**原文**
====
Python综合实践报告:GPS欺骗信号检测与防御系统
| 项目 | 内容 |
|---|---|
| 课程 | Python程序设计 |
| 班级 | 2431 |
| 姓名 | 代雨航 |
| 学号 | 20243105 |
| 实验教师 | 王志强 |
| 实验日期 | 2026年5月11日 — 6月16日 |
| 必修/选修 | 公选课 |
项目代码通过 PyCharm VCS 推送至远程仓库(源代码见提交附件
sdr_defense.zip)
演示视频:https://www.bilibili.com/video/你的视频ID
一、项目概述
我这个综合实践做的是一个GPS欺骗信号检测系统。起因是我在搞大创项目,研究的是GPS欺骗攻防——简单说就是有人用HackRF这种SDR设备发射假GPS信号,让接收机算出错误的位置。那我想从防御角度出发,用Python搭一套能识别这种欺骗的系统。
项目主要在PyCharm里写,15个.py文件,大概6000多行。另外还有一个HTML仪表盘,浏览器打开就能看到实时的检测数据。
📷 截图1:PyCharm项目结构,展示sdr_defense下所有.py文件
主要用到的Python库:numpy做矩阵运算、scipy做信号处理、sklearn和PyTorch训练模型、tkinter做控制面板、websockets做实时推送。
====
**所给信息**
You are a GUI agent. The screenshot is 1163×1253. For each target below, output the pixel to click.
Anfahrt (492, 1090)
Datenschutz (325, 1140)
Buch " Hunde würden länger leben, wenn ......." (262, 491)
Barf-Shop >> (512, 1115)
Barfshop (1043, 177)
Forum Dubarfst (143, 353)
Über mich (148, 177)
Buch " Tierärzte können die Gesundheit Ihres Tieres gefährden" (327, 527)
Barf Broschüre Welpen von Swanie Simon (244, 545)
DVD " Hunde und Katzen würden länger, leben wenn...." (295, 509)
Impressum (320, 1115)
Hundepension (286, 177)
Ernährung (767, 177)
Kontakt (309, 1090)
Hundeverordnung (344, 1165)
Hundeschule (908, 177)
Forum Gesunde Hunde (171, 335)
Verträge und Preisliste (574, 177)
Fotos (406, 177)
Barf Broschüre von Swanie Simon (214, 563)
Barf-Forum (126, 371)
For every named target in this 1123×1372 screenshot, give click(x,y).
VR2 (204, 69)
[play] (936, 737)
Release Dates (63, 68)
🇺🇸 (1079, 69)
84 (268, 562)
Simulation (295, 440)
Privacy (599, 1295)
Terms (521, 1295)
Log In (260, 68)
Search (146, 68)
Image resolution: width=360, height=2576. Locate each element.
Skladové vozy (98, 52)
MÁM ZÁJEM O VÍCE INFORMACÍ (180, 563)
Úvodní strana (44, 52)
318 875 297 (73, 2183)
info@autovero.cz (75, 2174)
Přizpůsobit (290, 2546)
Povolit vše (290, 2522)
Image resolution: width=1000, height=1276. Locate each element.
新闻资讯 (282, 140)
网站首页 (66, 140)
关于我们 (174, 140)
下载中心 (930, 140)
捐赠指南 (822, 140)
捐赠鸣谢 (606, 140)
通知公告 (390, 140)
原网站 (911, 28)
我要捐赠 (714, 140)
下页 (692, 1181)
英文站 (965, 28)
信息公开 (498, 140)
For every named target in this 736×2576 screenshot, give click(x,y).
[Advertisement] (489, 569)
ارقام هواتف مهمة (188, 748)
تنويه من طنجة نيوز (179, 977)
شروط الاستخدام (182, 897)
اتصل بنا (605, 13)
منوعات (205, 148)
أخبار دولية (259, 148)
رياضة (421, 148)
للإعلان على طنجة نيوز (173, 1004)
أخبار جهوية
====
**练习题**
1 – 根据原文回答下列问题,答案按(a)(b)(c)分行标注:
(a)该项目的实验教师是谁?
(b)项目共包含多少个.py文件?
(c)控制面板是用哪个Python库做的?
2 – 请照原样重写原文中从“Python综合实践报告:GPS欺骗信号检测与防御系统”到“sdr_defense.zip)”之间的内容,首尾两处文字都要包括在内。

**参考答案**
1 –
(a)王志强
(b)15个
(c)tkinter

2 –
Python综合实践报告:GPS欺骗信号检测与防御系统
| 项目 | 内容 |
|---|---|
| 课程 | Python程序设计 |
| 班级 | 2431 |
| 姓名 | 代雨航 |
| 学号 | 20243105 |
| 实验教师 | 王志强 |
| 实验日期 | 2026年5月11日 — 6月16日 |
| 必修/选修 | 公选课 |
项目代码通过 PyCharm VCS 推送至远程仓库(源代码见提交附件
sdr_defense.zip)